EXERCISE GOAL> Read the records below. Copy each line where the string "will" occurs.

(Source records)
###

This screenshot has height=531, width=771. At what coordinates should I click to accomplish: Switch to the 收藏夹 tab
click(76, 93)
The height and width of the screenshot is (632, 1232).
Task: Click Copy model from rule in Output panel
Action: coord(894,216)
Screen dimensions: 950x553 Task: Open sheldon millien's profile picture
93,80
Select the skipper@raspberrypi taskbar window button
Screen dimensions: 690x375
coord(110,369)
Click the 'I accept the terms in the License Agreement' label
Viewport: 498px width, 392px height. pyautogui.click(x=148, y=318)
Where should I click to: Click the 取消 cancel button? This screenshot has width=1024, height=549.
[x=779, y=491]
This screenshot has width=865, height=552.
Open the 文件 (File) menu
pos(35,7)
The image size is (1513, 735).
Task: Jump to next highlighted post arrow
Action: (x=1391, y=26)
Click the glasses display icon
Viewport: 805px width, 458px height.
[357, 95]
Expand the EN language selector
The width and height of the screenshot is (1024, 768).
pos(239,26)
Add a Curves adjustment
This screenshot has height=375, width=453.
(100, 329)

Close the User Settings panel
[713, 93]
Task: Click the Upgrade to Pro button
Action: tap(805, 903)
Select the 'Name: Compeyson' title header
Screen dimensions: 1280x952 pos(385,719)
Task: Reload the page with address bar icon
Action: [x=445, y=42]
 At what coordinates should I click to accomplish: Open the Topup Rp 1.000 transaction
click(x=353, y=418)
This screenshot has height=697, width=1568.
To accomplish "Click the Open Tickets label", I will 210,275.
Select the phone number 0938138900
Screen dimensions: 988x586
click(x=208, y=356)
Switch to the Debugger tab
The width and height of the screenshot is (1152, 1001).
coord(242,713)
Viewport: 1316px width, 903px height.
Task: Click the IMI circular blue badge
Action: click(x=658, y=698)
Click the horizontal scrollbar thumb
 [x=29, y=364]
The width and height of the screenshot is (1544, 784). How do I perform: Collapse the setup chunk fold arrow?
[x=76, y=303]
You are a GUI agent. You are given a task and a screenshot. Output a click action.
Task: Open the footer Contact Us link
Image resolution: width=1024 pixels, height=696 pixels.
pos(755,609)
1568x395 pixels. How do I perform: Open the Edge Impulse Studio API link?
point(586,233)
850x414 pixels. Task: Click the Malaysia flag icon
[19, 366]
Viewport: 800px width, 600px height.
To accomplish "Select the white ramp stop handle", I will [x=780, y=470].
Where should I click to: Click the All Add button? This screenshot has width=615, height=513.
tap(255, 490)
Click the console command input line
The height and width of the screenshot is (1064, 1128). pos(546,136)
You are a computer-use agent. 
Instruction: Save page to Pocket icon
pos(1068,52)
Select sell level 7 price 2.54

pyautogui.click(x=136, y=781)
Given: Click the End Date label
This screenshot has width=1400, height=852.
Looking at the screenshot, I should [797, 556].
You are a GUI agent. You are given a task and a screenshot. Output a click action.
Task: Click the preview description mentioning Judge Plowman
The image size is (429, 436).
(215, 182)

###

SOLUTION FOR THIS TASK>
To accomplish "Click the Open Tickets label", I will 210,275.
To accomplish "Select the white ramp stop handle", I will [x=780, y=470].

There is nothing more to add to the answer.